L’entreprise ne peut réussir que dans un environnement durable. L’éthique d’entreprise se développe en effet dans un contexte de prise de conscience de la vie limitée de la planète et des effets de la production sur son état de survie. Tout ceci implique une éthique de la responsabilité, de la discussion.

Éthique et profits ne sont pas forcément incompatibles et l’on peut imaginer des schémas "gagnant-gagnant" dans lesquels l’entreprise dégage des profits et développe des activités qui sont positives pour la société et l’environnement. Aujourd’hui, on n’attend plus seulement de l’entreprise qu’elle génère du profit, mais également qu’elle respecte un certain nombre de principes éthiques. Cette politique inspire confiance à ces différents partenaires….. L’éthique d’entreprise peut donc viser l’accroissement des profits de l’entreprise en instaurant une relation durable avec ses parties prenantes et en mettant en place des actions de développement durable. L’éthique de l’entreprise naît du dialogue.

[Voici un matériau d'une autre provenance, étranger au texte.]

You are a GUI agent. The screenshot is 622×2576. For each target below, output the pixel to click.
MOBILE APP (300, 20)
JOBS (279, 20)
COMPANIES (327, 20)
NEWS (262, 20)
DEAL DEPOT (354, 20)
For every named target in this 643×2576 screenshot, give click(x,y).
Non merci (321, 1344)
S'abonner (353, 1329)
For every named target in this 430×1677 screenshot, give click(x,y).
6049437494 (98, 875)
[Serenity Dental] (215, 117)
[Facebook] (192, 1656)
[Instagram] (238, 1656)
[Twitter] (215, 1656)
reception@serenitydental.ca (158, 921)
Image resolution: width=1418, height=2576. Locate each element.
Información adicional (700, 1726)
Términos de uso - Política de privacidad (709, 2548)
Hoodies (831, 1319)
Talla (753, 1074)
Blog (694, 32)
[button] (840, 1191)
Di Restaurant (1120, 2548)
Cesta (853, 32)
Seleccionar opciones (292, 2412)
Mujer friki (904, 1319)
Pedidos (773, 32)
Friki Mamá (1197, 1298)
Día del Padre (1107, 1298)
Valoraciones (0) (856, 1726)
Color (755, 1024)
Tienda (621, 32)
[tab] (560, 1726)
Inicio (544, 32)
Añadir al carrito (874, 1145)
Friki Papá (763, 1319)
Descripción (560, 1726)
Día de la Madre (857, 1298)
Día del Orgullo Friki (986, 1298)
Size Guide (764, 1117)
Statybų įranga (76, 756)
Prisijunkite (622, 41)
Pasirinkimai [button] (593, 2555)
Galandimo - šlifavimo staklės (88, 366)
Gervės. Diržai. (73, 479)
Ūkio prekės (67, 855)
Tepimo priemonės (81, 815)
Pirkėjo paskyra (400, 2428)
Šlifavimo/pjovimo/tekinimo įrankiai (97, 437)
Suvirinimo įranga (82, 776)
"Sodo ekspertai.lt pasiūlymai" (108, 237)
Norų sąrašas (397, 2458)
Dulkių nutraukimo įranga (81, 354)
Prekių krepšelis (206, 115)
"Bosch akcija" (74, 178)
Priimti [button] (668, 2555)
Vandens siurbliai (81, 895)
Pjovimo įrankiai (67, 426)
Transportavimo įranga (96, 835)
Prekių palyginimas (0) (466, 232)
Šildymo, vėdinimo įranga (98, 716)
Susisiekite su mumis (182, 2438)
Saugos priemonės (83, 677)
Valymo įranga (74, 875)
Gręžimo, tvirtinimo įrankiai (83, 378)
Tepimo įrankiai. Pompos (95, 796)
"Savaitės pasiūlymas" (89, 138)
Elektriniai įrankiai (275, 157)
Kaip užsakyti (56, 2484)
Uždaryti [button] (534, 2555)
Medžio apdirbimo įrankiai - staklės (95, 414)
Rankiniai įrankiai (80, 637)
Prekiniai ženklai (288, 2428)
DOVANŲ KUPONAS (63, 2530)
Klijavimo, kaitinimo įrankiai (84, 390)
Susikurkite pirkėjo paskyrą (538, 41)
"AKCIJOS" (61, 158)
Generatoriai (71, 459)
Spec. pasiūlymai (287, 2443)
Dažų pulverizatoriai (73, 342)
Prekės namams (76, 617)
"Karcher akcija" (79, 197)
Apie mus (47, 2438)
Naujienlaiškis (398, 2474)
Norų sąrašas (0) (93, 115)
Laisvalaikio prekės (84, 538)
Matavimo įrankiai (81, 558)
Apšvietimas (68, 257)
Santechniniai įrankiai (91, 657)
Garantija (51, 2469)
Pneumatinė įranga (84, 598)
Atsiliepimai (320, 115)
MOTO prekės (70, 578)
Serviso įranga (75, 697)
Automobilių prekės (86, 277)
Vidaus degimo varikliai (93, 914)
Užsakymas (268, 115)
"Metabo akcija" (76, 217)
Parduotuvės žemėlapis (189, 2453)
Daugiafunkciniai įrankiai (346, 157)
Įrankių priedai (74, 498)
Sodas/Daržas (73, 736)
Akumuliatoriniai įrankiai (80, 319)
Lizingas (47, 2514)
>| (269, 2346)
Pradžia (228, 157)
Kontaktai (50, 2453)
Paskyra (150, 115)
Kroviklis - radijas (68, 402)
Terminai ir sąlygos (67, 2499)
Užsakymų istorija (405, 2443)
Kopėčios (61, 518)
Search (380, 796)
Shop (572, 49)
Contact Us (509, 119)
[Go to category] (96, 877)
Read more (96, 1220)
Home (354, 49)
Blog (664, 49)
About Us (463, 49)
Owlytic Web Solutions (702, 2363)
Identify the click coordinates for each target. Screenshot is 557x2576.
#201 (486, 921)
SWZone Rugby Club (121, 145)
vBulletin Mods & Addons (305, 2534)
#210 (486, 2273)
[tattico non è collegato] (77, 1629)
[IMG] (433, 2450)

Cependant une voix domine : c’est celle du dirigeant, la mise en œuvre diffère suivant l’entreprise.

On a longtemps trouvé un peu naïf le discours des Églises appelant à respecter l’homme dans l’entreprise, la dignité du travailleur, ses conditions de travail, etc. On découvre, aujourd’hui, que c’est une condition de bonne gestion. Toute entreprise qui méprise ses salariés ou les traite mal le paie un jour ou l’autre en perte d’efficacité, en chute de productivité, en désintérêt, voire en fuite des travailleurs si l’on est en plein emploi. Le temps du taylorisme est terminé.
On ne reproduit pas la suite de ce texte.